A mesma fonte produziu ensaio para provar que a fauna do canavial é mais rica e exuberante do que aquela que ocupa a vegetação nativa. Tudo naquela concepção bem ecológica para demonstrar que a queimada da palha de cana-de-açúcar não prejudicava a saúde humana.
As versões de nada valem contra os fatos. Estes são incontroversos e resultam de constatações empíricas e realizadas com rigor científico. De pouco ou nada vale exonerar o responsável pelo INPE. Nem paralisar operações de combate ao garimpo ilegal.

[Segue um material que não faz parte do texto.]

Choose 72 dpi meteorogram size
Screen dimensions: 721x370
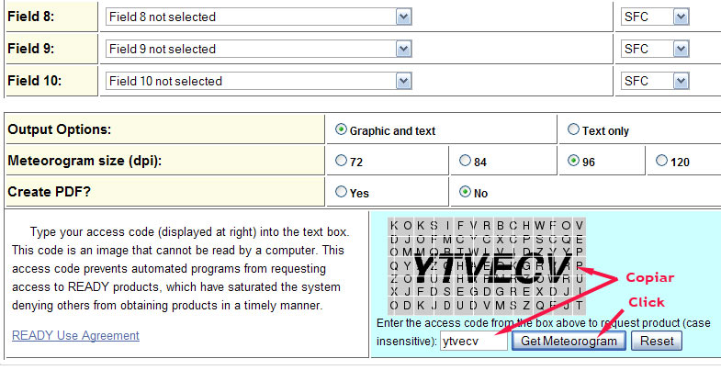[x=341, y=161]
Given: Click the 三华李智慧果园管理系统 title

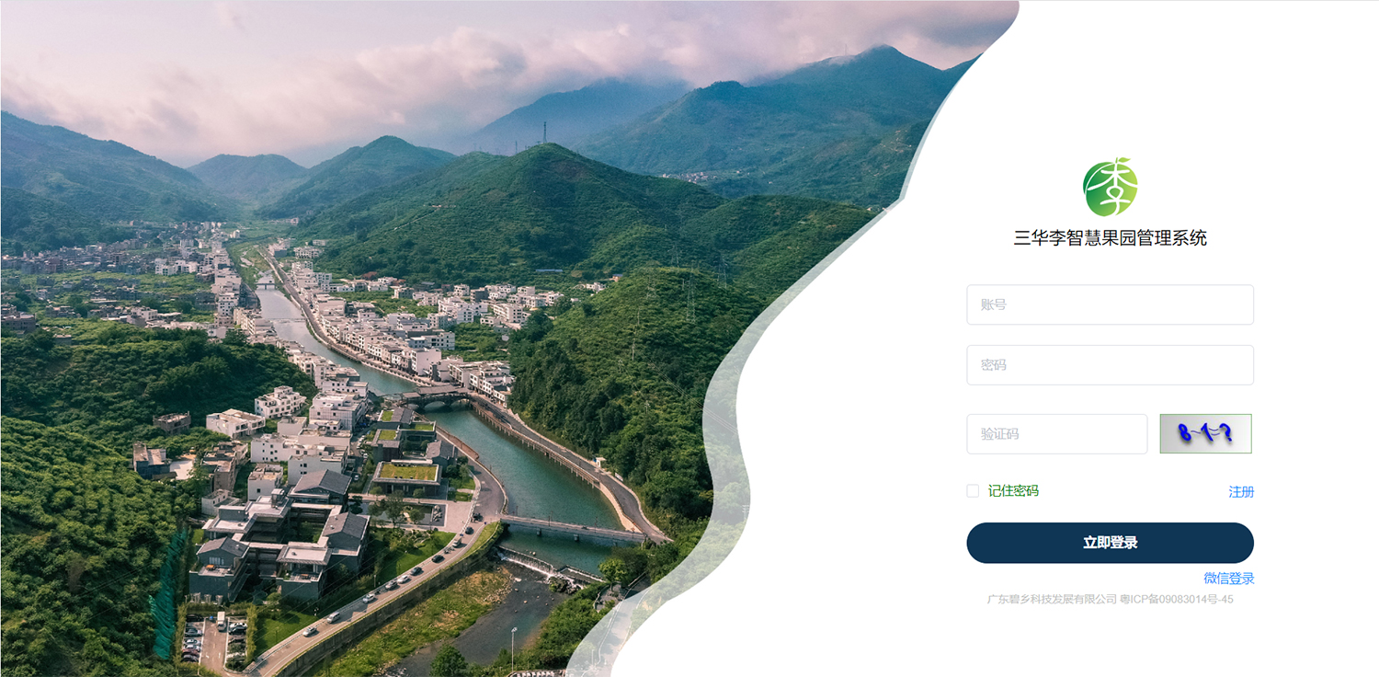Looking at the screenshot, I should tap(1110, 238).
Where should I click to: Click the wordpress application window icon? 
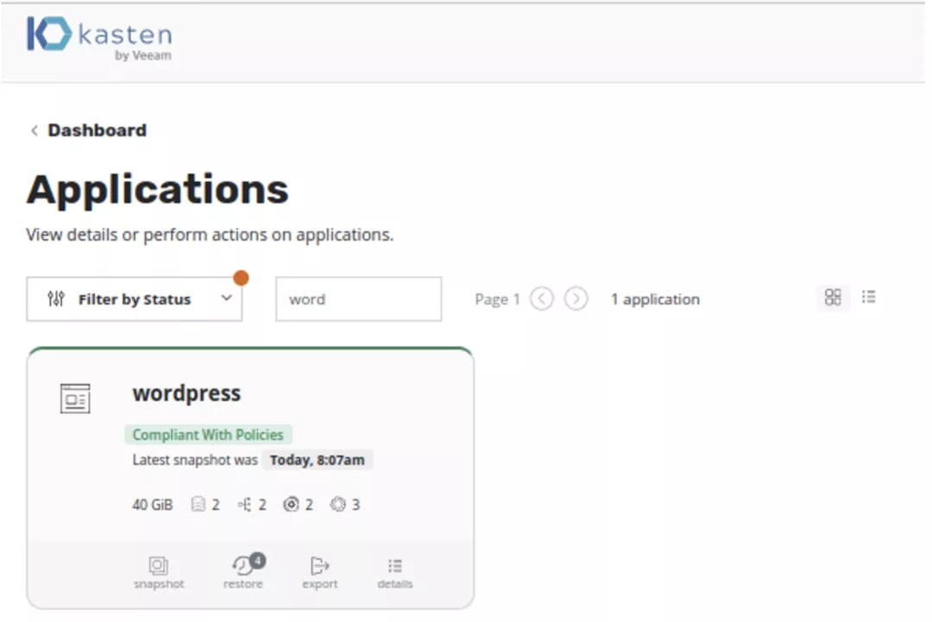pyautogui.click(x=75, y=399)
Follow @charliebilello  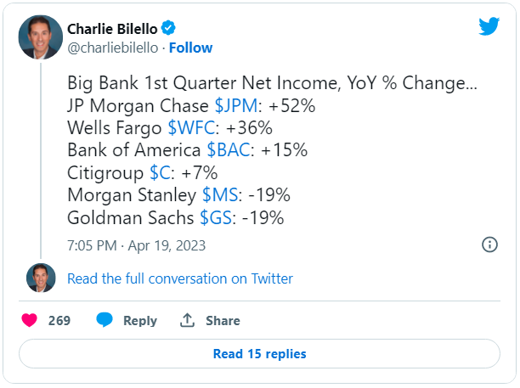[x=190, y=48]
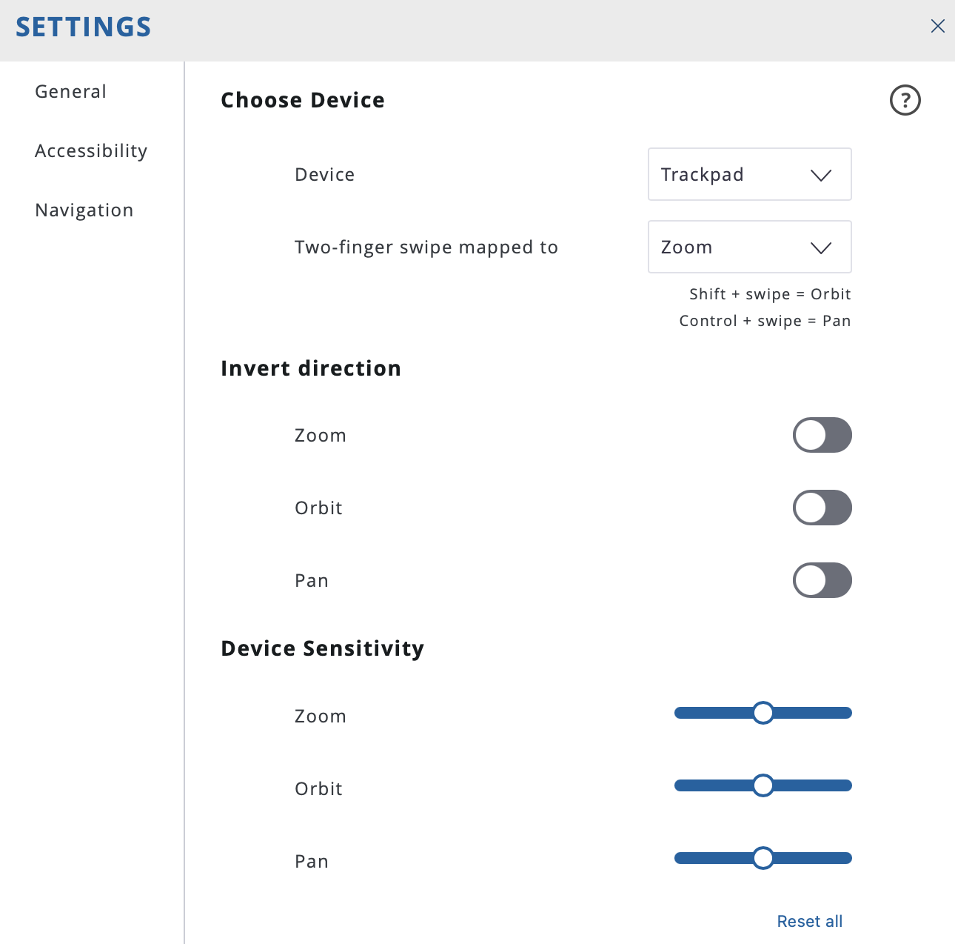Open the Trackpad device dropdown
The width and height of the screenshot is (955, 944).
coord(750,174)
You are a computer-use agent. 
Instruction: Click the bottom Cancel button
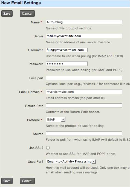point(27,181)
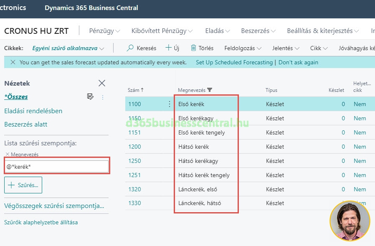The width and height of the screenshot is (375, 246).
Task: Click the Megnevezés filter text field
Action: 56,167
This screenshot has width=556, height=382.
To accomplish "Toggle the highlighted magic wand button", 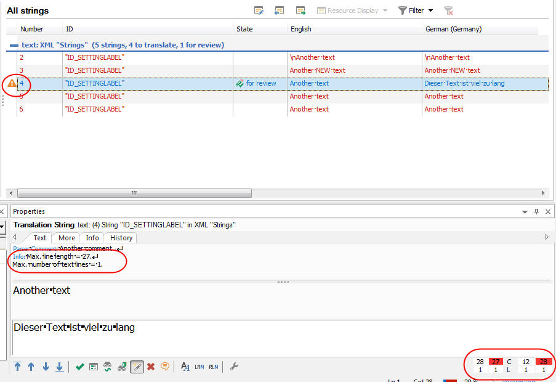I will (x=137, y=367).
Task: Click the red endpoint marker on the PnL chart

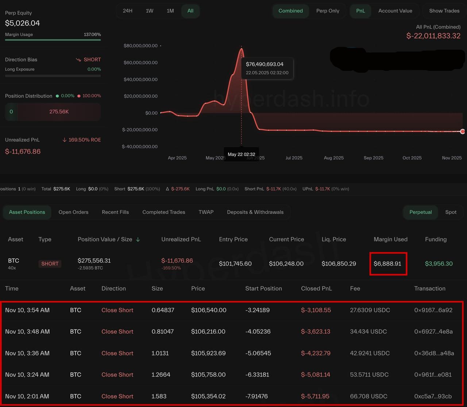Action: [x=462, y=132]
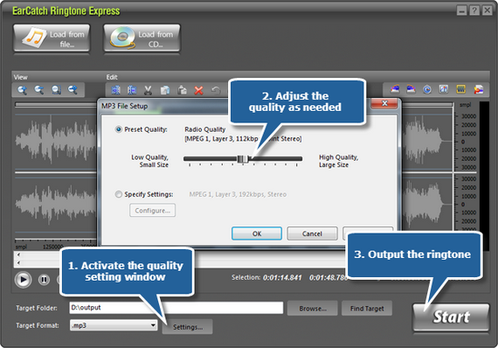Click the scissors cut icon
This screenshot has height=348, width=498.
pyautogui.click(x=148, y=90)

Nem ofender nações estrangeiras, ironizar a adolescente que mostrou ao mundo que “o rei estava nu” e protagonizou memorável luta para defender as gerações do amanhã.
A esperança brasileira é a reação do setor econômico. Os Fundos que administram trilhões e que devem ser cortejados para despejar recursos num Brasil em frangalhos, já advertiram que não destinarão verbas para um país devastador. Mais animador ainda é a conjugação de esforços dos três maiores bancos, apreensivos com o status brasileiro no ranking dos mais inclementes em relação ao ambiente. Hoje, nosso país está no pódio dos “párias ecológicos”, expressão recentemente utilizada por insuspeitos pensadores, que não podem ser acusados de integrar as ONGs conspiradoras.
Os Bancos sabem das coisas. Enxergam ao longe. Quando se arregimentam e querem resistir a essa perseverante ignorância, é sinal de que nem tudo está perdido.
O sistema bancário é mais ouvido do que os cientistas, que já estão roucos de tanto admoestar a insensatez. Sua voz é mais forte do que a de todos os ex-Ministros do Meio Ambiente, angustiados e perplexos ante insanidade tamanha.
O Parlamento, que recupera a preponderância ontológica na formatação de Montesquieu, tem representantes capazes de identificar o delírio e de conter o desvario. Falta a atuação mais presente da sociedade civil, da Universidade, da juventude, do Terceiro Setor que transformou o mundo e mostrou que a interlocução entre povo e os múltiplos fatores de poder não precisam, inevitavelmente, dialogar com a teimosia burra.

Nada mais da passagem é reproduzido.